Берти ван Тан приготовился уже использовать свое полотенце в качестве оружия, но, поразмыслив, что у него самого довольно много ничем не защищенной береговой линии, и обнаружив, что Кловис вооружен авторучкой и таким же полотенцем, вновь опустился на свое место.
— Не могли бы вы прочесть что-нибудь из вашего бессмертного произведения? — спросил он. — Обещаю, это не помешает мне купить номер «Заядлого курильщика» с вашими виршами.
— Хотя это сильно напоминает метание бисера… в чью-то там кормушку, — смягчившись, заметил Кловис, — но я ничего не имею против того, чтобы вы услышали отрывок. Начало таково: участники дурбара расходятся…
— Думаю, что Куч-Бихар вряд ли имеет отношение к Гималаям. — Прервал его Берти. — У вас должен быть атлас под рукой, когда вы сочиняете такие вещи; и почему слоны «бесцветные и бедные»?
— После бессонных ночей и всего пережитого так и должно быть, — сказал Кловис, — и у меня сказано: «домой… в Гималаи». Гималайские слоны вполне могут быть в Куч-Бихаре, так же, как ирландские лошади — в Эскоте.
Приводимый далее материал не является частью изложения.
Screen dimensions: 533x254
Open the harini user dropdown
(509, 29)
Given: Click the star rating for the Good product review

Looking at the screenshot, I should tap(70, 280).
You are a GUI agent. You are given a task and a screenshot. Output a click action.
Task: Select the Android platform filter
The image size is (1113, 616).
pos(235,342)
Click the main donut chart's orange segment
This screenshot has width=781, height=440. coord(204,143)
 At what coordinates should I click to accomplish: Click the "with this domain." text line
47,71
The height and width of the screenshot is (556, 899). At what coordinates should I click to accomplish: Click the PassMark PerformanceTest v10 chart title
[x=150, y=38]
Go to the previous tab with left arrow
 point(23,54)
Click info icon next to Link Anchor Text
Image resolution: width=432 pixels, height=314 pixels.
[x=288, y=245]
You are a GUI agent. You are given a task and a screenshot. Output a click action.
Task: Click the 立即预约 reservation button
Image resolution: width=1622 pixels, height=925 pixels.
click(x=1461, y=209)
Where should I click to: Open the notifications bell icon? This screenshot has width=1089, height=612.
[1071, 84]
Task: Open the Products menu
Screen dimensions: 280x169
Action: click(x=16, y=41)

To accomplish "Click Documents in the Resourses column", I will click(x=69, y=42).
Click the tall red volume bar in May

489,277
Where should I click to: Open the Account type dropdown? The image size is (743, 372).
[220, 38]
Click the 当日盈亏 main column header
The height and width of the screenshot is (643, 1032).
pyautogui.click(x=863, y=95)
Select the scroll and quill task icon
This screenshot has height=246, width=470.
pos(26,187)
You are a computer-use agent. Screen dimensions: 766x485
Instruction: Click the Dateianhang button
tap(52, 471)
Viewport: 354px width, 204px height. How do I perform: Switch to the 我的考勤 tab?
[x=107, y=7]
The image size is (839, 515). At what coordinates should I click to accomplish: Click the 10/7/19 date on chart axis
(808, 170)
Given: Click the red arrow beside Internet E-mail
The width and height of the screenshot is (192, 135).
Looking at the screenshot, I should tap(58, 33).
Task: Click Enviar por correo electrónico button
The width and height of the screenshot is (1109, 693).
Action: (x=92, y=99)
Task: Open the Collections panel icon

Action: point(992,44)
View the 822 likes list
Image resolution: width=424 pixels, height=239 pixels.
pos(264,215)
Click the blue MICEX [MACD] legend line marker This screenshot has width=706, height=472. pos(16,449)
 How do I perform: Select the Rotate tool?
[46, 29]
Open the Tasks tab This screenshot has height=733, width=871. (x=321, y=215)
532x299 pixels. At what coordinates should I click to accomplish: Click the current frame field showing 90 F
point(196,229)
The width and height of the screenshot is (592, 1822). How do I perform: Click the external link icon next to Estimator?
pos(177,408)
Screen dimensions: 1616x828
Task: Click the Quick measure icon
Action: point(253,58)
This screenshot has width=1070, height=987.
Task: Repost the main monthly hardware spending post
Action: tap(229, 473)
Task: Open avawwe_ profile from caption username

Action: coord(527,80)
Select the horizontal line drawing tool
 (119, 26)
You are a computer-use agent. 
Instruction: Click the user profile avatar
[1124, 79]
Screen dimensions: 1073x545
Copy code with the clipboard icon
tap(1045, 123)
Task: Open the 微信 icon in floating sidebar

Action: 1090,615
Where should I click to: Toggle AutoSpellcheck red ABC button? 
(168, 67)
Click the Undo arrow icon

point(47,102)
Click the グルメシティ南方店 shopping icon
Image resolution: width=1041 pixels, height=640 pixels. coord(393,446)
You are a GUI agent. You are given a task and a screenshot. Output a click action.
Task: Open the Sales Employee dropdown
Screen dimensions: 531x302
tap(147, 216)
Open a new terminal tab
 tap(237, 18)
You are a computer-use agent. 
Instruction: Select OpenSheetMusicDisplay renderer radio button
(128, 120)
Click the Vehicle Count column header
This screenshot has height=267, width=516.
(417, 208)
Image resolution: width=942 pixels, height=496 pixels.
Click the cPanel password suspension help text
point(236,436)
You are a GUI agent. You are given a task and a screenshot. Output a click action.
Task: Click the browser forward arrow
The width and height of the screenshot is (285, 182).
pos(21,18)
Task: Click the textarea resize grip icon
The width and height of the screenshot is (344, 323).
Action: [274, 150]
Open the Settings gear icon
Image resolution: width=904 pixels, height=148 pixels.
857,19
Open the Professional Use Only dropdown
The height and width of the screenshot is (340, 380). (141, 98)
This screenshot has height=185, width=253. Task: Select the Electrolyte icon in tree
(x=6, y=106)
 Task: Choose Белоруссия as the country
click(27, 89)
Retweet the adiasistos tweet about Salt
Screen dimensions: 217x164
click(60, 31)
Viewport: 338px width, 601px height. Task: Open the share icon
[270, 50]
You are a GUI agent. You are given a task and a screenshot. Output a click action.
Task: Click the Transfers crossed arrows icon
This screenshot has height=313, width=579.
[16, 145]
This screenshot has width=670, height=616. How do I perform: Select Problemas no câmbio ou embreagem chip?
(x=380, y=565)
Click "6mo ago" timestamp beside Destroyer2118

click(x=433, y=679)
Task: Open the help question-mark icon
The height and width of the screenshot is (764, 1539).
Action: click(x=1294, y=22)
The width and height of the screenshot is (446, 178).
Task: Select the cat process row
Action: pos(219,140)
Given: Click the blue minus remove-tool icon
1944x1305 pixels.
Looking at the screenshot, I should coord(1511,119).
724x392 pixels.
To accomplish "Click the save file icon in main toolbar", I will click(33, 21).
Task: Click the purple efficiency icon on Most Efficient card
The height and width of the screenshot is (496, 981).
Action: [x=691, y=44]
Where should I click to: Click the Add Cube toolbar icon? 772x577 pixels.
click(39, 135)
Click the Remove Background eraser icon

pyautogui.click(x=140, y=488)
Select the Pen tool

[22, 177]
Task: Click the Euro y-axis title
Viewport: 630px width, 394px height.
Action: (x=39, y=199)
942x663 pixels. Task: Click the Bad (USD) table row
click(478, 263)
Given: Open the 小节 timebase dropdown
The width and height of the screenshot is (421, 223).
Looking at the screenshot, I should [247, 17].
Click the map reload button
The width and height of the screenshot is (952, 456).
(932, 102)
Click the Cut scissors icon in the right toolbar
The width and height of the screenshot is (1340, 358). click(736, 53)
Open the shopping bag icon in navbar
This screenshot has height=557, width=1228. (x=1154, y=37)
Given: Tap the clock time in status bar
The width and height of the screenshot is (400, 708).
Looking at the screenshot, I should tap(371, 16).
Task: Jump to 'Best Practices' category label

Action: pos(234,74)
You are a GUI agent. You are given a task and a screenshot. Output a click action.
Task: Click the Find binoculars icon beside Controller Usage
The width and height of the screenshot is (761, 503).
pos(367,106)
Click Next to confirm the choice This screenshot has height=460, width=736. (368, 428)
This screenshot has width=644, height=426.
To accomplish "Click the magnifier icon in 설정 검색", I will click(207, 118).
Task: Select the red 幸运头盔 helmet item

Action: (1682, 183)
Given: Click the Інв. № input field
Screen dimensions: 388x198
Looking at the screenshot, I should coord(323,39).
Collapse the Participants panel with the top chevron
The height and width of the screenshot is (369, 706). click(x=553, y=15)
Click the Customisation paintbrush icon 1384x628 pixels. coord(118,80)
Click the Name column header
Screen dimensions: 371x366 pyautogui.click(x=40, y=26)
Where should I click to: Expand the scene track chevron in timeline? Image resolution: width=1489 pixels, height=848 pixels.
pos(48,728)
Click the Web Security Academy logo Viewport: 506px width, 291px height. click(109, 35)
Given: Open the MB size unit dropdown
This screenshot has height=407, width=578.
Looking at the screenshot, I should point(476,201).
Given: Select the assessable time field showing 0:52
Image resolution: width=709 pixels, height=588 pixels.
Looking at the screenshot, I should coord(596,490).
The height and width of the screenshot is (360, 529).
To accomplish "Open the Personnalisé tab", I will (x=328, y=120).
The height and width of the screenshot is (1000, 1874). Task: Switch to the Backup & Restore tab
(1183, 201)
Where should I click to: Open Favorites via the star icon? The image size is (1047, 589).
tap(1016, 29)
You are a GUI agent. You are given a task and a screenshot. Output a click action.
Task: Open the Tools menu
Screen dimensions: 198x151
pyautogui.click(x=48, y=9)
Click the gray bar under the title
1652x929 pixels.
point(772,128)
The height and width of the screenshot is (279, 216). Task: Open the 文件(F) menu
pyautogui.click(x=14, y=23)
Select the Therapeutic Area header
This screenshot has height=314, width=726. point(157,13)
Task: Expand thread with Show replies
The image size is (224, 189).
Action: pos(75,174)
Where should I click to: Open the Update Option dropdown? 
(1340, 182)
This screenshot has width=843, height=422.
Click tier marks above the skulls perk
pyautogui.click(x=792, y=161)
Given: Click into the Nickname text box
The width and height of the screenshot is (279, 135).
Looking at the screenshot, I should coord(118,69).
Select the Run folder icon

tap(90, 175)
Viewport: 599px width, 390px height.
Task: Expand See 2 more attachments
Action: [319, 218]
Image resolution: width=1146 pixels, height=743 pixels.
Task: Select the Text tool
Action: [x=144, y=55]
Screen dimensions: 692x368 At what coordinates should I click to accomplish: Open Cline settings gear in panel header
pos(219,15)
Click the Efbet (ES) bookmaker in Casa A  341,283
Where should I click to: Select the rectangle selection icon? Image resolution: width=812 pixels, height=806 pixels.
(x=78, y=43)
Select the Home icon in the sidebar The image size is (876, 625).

— Вы сказали, что они уходят назад в Гималаи, — возразил Берти.
— Ну, разумеется, их отправили домой, чтобы восстановить силы. В тех местах это обычная вещь: отправить слонов в Гималаи, мы же у себя отправляем лошадей погулять по травке.
Кловис льстил себя надеждой, что пышное великолепие Востока сгладит оплошности его стиха.
— Стих будет белым? — спросил критик.
— Разумеется, нет. Четвертая строчка обязательно завершится словом «…дурбара».
— Это безусловно смелое решение, но зато оно объясняет, почему вы остановились на Куч-Бихаре.
— Между географическими топонимами и поэтическим вдохновением существует гораздо большая связь, чем это принято считать; одна из главных причин, почему у нас так мало действительно великих стихов о России, заключается в том, что вы не можете найти рифму к таким названиям, как Смоленск, Тобольск или Минск.
Кловис говорил с убежденностью человека, который уже пытался это сделать.
— Конечно, вы могли бы рифмовать Омск с Томском, — продолжил он, — и хотя они там, кажется, именно для этого и существуют, публика вряд ли будет долго терпеть подобное.
— Публика многое стерпит, — сказал Берти язвительно, — а русский язык знает столь малая ее часть, что вы всегда можете указать в сноске, что последние три буквы в слове «Смоленск» не произносятся. Это будет выглядеть так же правдоподобно, как ваше заявление о пастьбе слонов на склонах Гималаев.
— У меня есть нечто совершенно замечательное, — продолжил Кловис с невозмутимым спокойствием, — вечерний пейзаж в окрестностях гималайской деревни:
Где в сумерках шипит злорадно кобра,
Пантеры коз преследуют недобро.
— В тропических странах не бывает сумерек, — заметил Берти снисходительно, — но мне нравится мастерски переданная недосказанность, скрывающая подлинные причины злорадного шипения кобры. Неведомое, как известно, пугает. Могу представить себе возбужденных читателей «Заядлого курильщика», всю ночь не выключающих свет в своих спальнях и пребывающих в кошмарной неопределенности, по какому же все-таки поводу злорадствовала кобра.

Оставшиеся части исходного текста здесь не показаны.